The description of the disclosed embodiments is provided to illustrate the present invention to those skilled in the art. Various modifications to these embodiments will be readily apparent to those skilled in the art, and the generic principles determined herein may be applied to other embodiments without departing from the spirit or scope of the invention. Thus, the present invention is not intended to be limited to the embodiments shown herein but is to be accorded the widest scope consistent with the principles and novel features disclosed herein.

Claims

What is claimed is:

1. A heat pipe, comprising:

a pipe shell including a first pipe section at an evaporation end of the heat pipe, a second pipe section at a condensation end of the heat pipe, and an intermediate pipe section connecting the first pipe section and the second pipe section; and

a liquid-absorption core on an inner wall of the pipe shell, wherein:

the intermediate pipe section of the pipe shell is an intermediate flexible pipe; and

the liquid-absorption core has a flexible structure.

2. The heat pipe according to claim 1, wherein:

the intermediate flexible pipe includes metal bellows; and

the first pipe section and the second pipe section are rigid metal pipes.

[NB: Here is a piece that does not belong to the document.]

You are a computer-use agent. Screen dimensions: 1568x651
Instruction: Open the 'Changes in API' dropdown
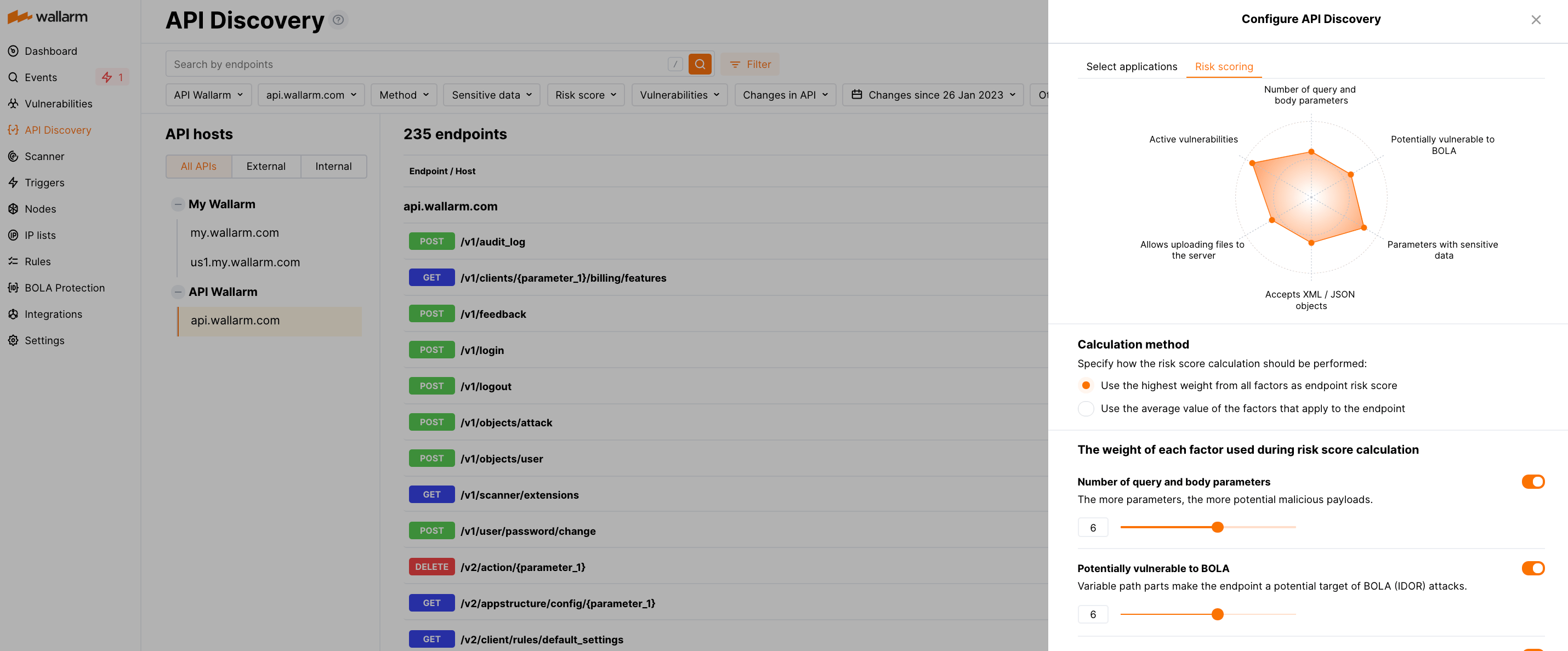pos(785,95)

3. The heat pipe according to claim 1, wherein:

the intermediate flexible pipe is a non-metal pipe; and

the first pipe section and the second pipe section are rigid metal pipes.

4. The heat pipe according to claim 3, wherein:

the non-metal pipe and the rigid metal pipes are formed into a single-piece bellows.

5. The heat pipe according to claim 1, wherein:

each of the first pipe section and the second pipe section includes a rigid pipe and a flexible pipe.

6. The heat pipe according to claim 1, wherein:

each of the first pipe section and the second pipe section is an end flexible pipe.

7. The heat pipe according to claim 6, wherein:

the intermediate flexible pipe is a non-metal bellows, and

the end flexible pipe includes metal bellows.

8. The heat pipe according to claim 7, wherein:

the non-metal bellows and the end flexible pipes are formed into a single-piece bellows.

9. The heat pipe according to claim 6, wherein:

the intermediate flexible pipe and the end flexible pipes are metal bellows.

10. The heat pipe according to claim 9, wherein:

the metal bellows are formed into a single-piece bellows.

11. The heat pipe according to claim 6, wherein:

the intermediate flexible pipe and the end flexible pipes are metal braided pipes, and wherein the intermediate flexible pipe comprises a center flexible pipe.

12. The heat pipe according to claim 1, wherein:

the liquid-absorption core is a fiber-braided capillary layer.

13. The heat pipe according to claim 12, wherein:

the fiber-braided capillary layer is formed into a three-dimensional network structure by tightly-braided fibers.

14. The heat pipe according to claim 13, wherein:

the fiber-braided capillary layer is a three-dimensional mesh made of a metal material including copper and aluminum.

15. The heat pipe according to claim 12, wherein:

the fiber-braided capillary layer is a network formed by two-dimensional fiber braiding.

16. The heat pipe according to claim 12, wherein:

the fiber-braided capillary layer is formed by parallelly arranged fibers.

17. The heat pipe according to claim 1, wherein:

the pipe shell is a one-piece metal pipe, and

the liquid-absorption core includes grooves or a sintered copper powder layer formed on the inner wall of the metal pipe.

18. A radiator including the heat pipe according to claim 1.

19. An electronic device including the radiator according to claim 18.